Material provided
________

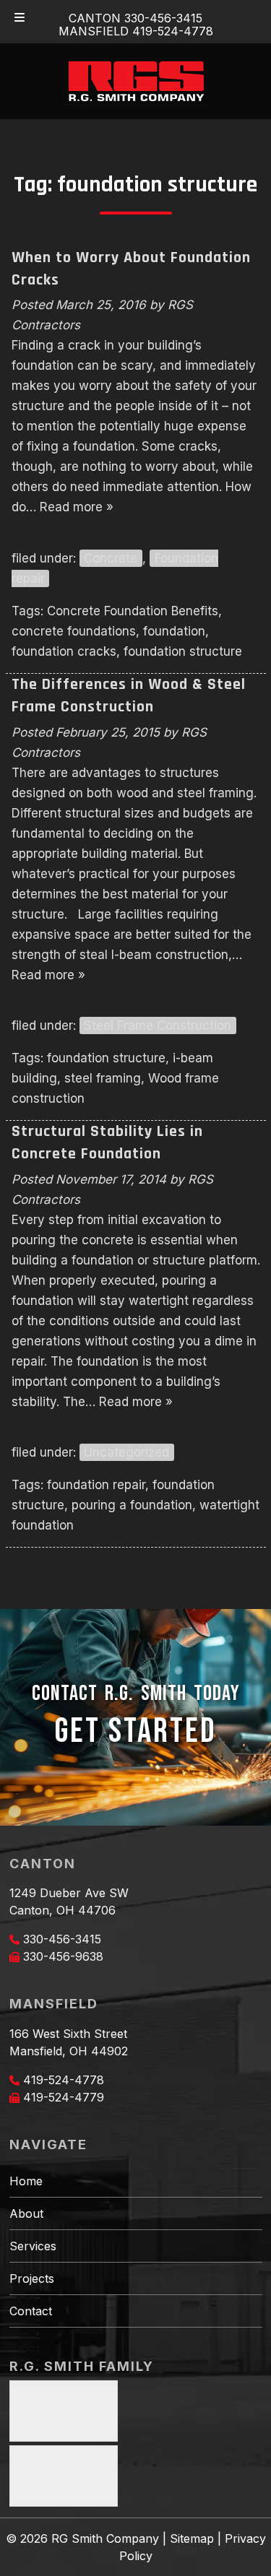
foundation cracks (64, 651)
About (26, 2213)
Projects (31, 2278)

________

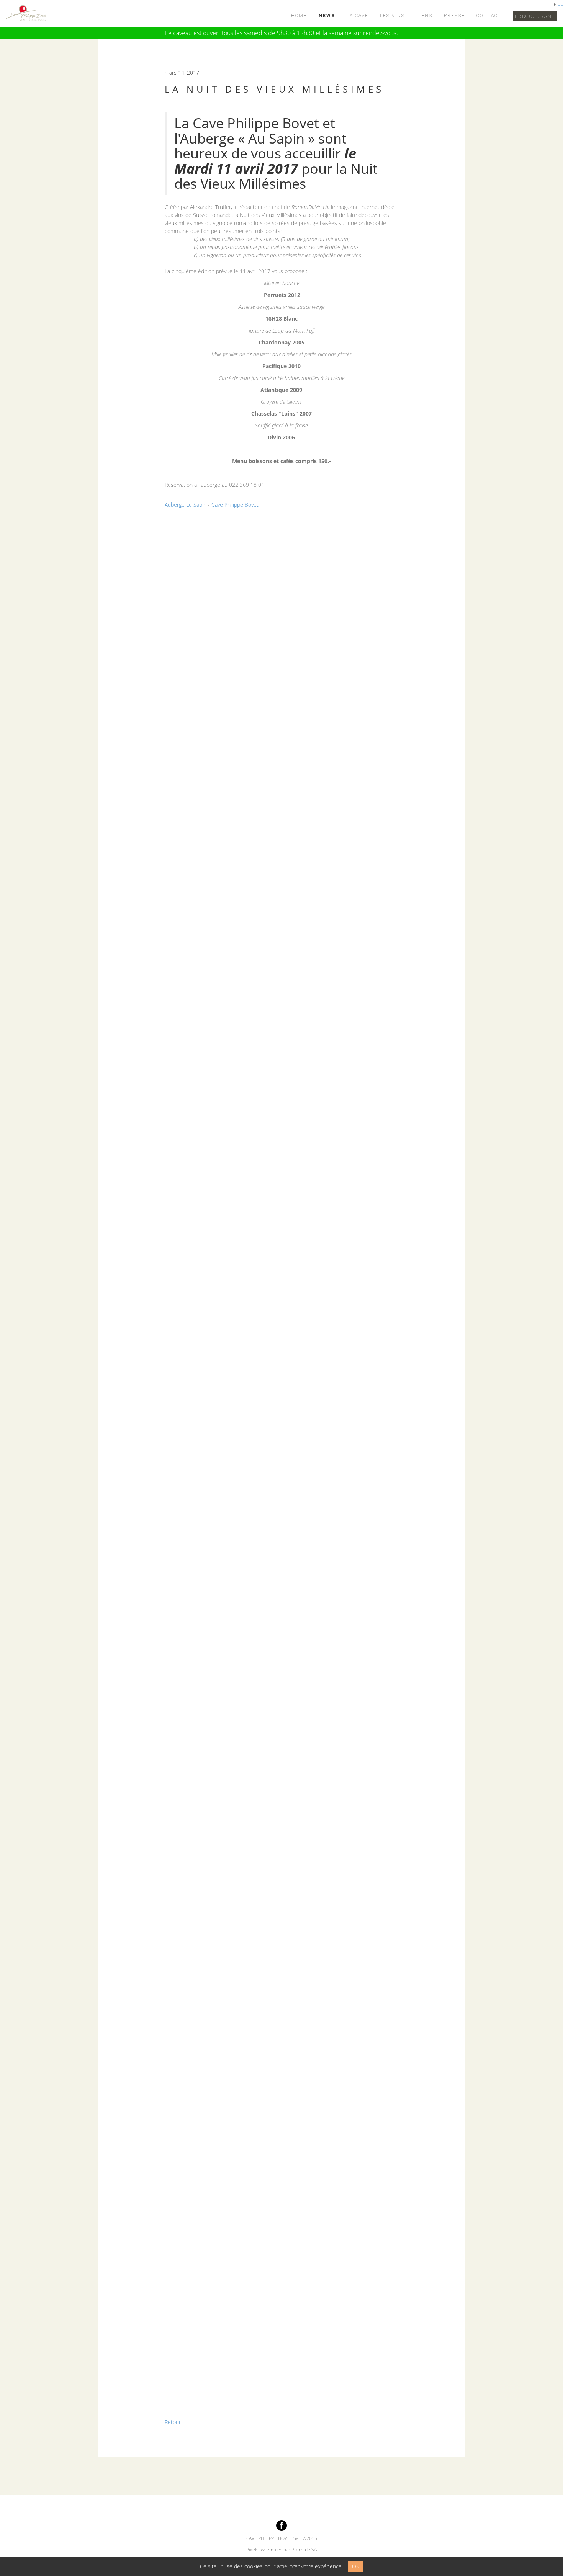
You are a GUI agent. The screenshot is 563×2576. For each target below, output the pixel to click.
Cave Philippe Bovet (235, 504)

________

Assignment
Your answer should be the exact lines above from the one with "You are a GUI" through the one with "Cave Philippe Bovet (235, 504)", both included, and nothing besides.

Completed exercise
You are a GUI agent. The screenshot is 563×2576. For each target below, output the pixel to click.
Cave Philippe Bovet (235, 504)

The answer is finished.